最初に潜りに来る前の印象は、暗く、透視度が悪く、マクロが中心のダイビングスタイルと当然思っていた。
今から10数年前のことになるが、この錦江湾をダイバーたちに“全国区”と知らしめた立役者が、当時ガイド会に所属していた出羽慎一さんだ。潜りに行ったことはなかったが、本人のお名前と錦江湾という聞きなれない湾の名前、そして、稀有なマクロ生物たちの写真は、以来忘れることなく、僕の記憶の片隅に残っている。それと同時に、大物海洋生物をテーマに撮影をしている自分には、きっと一生縁のない海だと思っていた。
それが今、この海のことをおもしろいと感じている。しかも、マクロじゃなくて、ワイドがメチャクチャ個性的ときた。
初めてSBに取材で訪れたとき、正直、錦江湾の右も左も分からない状態だった。
ショップの中に招き入れられて、店内を見回すと、オーナーの松田さんが撮影した錦江湾の写真や、南薩摩の海の写真が目についた。その中でも僕の琴線を刺激したのは、緑色の雲海に埋め尽くされたかのような海中に太陽の光が差し込む写真だった。
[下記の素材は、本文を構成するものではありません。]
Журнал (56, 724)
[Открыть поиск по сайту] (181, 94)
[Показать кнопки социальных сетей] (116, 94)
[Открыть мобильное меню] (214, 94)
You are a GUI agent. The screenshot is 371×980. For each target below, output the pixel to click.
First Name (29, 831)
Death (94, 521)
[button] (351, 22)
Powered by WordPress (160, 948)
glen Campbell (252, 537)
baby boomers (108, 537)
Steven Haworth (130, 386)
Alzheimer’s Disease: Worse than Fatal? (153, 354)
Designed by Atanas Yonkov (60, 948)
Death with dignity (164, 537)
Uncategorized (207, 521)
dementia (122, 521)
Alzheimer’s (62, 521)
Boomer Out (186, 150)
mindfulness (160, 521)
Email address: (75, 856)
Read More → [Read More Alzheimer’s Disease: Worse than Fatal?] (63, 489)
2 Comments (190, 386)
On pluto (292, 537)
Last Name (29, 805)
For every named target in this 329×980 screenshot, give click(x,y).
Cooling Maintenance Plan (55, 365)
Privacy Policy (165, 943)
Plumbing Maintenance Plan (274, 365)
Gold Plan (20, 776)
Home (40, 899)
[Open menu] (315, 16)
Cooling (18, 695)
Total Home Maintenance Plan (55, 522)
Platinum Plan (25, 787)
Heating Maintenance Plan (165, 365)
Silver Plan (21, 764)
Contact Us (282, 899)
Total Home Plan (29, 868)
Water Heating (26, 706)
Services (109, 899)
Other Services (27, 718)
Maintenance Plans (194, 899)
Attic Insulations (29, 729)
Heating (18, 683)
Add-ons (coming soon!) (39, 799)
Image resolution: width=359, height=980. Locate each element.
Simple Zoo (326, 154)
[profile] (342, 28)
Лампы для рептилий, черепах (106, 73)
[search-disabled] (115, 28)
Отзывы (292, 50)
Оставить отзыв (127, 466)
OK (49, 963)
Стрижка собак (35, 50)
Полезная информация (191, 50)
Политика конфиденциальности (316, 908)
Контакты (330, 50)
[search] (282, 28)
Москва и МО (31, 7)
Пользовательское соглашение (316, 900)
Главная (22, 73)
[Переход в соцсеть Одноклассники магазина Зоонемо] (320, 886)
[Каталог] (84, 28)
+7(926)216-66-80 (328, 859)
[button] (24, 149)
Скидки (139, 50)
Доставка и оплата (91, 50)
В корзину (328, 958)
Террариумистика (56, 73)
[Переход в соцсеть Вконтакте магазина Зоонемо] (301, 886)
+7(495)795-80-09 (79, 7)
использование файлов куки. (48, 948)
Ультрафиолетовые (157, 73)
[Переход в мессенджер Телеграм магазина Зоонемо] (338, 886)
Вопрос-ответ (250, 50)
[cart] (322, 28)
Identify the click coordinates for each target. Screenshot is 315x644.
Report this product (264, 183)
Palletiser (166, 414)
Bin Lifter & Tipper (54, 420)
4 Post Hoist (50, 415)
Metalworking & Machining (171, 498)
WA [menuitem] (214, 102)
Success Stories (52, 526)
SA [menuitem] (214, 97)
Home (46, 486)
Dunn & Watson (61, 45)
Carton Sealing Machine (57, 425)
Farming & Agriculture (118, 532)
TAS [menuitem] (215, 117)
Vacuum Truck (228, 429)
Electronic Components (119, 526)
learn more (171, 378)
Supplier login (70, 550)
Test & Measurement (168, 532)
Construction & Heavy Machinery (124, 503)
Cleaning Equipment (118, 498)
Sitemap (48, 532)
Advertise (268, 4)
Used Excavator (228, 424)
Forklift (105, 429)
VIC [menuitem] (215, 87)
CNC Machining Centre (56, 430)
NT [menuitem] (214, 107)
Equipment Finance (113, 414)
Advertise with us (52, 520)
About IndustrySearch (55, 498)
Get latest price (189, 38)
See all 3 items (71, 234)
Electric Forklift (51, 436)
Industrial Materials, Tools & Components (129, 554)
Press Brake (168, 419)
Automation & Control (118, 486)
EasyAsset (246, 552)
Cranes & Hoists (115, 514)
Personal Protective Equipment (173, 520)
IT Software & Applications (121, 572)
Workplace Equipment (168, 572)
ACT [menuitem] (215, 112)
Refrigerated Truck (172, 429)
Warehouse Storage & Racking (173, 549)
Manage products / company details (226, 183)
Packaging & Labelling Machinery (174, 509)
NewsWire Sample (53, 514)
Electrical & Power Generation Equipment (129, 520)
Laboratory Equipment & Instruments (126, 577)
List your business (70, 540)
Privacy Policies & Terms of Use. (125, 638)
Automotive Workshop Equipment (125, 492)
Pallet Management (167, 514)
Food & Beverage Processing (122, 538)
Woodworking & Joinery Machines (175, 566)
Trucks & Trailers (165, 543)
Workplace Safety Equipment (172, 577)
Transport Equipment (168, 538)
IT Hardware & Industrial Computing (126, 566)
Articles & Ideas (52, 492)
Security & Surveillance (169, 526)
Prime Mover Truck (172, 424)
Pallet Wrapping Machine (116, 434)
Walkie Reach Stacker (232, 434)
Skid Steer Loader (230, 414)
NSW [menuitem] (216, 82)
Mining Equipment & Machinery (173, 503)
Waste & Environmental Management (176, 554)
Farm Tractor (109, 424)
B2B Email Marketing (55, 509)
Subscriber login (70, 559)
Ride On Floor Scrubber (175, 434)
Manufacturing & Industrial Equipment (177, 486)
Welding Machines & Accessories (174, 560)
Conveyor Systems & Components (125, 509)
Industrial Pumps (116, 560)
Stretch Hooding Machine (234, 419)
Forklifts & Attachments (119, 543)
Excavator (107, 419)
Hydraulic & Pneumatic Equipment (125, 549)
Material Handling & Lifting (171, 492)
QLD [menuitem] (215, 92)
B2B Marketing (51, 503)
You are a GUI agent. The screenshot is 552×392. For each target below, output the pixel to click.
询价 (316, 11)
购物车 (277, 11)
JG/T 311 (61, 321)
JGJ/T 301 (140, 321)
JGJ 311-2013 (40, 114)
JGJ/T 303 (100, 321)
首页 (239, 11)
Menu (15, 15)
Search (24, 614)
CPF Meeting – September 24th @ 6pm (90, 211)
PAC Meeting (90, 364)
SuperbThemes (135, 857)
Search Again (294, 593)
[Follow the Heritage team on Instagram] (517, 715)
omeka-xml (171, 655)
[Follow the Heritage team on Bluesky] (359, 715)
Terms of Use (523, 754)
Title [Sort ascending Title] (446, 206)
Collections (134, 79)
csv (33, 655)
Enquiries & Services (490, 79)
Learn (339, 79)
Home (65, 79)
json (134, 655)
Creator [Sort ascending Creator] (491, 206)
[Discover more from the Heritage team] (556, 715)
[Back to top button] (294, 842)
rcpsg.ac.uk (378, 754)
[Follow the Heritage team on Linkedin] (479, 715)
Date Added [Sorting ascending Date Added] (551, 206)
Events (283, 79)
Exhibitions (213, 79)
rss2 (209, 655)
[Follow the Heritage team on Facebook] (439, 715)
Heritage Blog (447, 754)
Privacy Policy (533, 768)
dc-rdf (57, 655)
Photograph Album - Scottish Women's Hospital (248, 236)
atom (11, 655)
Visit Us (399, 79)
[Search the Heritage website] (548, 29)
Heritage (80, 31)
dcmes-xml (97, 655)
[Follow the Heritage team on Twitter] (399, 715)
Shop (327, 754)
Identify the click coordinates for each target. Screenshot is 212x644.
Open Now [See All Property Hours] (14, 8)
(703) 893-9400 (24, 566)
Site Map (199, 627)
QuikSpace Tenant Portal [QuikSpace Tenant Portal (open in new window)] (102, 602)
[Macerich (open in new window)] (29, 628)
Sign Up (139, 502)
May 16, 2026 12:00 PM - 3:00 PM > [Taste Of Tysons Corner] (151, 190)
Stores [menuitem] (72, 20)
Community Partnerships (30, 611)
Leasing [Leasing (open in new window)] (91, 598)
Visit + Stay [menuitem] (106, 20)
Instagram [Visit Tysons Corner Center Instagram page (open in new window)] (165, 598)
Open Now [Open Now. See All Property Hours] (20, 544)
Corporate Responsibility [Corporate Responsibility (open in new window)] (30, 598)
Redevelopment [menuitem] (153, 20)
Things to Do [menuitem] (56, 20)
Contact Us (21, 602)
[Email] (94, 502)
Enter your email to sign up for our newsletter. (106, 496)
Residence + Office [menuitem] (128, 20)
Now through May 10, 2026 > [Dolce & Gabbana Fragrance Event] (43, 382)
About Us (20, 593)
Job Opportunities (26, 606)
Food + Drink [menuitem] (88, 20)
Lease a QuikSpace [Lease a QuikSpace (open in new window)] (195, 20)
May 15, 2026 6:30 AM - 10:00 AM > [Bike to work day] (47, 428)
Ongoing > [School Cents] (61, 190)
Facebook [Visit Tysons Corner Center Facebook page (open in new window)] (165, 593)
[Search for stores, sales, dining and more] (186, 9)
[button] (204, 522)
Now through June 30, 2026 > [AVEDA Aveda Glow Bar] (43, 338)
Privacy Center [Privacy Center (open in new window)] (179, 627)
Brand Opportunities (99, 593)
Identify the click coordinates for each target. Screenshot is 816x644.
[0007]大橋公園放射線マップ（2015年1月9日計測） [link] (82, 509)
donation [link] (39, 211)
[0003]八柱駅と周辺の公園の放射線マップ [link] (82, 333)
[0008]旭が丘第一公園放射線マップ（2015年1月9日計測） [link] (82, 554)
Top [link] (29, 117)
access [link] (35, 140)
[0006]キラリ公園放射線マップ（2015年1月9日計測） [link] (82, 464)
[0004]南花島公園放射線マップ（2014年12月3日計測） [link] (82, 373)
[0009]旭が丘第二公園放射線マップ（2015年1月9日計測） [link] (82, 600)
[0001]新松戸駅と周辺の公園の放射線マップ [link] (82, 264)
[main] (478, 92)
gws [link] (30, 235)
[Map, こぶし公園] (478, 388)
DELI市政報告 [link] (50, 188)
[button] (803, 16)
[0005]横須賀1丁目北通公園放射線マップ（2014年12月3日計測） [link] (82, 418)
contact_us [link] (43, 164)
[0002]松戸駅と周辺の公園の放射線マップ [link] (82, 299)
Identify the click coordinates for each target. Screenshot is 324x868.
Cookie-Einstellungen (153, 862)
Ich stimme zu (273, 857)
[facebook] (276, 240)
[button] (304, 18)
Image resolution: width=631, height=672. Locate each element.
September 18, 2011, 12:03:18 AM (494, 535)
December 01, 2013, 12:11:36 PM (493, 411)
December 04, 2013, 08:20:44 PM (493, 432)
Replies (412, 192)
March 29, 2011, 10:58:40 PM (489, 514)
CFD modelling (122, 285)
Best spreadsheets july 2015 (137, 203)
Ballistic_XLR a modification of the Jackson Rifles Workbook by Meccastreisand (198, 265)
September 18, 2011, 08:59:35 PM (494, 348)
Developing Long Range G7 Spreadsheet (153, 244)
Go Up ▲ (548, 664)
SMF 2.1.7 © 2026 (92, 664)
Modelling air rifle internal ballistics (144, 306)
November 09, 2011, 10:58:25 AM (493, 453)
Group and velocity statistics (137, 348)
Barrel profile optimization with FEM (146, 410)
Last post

何なんだ、この見慣れない新鮮で神々しい光景は! と心の中で思わずそう叫んでいた。即座に「これは何ですか?」と松田さんに尋ねると、「これは、シオミドロが繁殖している錦江湾の海中景観です。2月くらいに見られるんですよ」。
さらに、「その隣のクラゲと街の夜景の半水面写真は?」と問うと、「これはタコクラゲで、8月くらいに増殖するので、こんな写真が撮れます」。そして、「このアカオビハナダイのすっごい群れは?」「これは、1年中撮れますけど、ベストは10月くらいですかね~」と松田さん。
普段見慣れないワイド写真に触発されて、ふつふつと錦江湾への興味が湧き、ワクワクしてきた。確かに透明度は悪いのかもしれないけれど、ワイドが楽しめない海じゃない。いや、もっともっと、新鮮で斬新なワイド撮影ができそうな海なんじゃないか。そう思って提案したのが“ワイドで魅せる錦江湾の魅力”だ。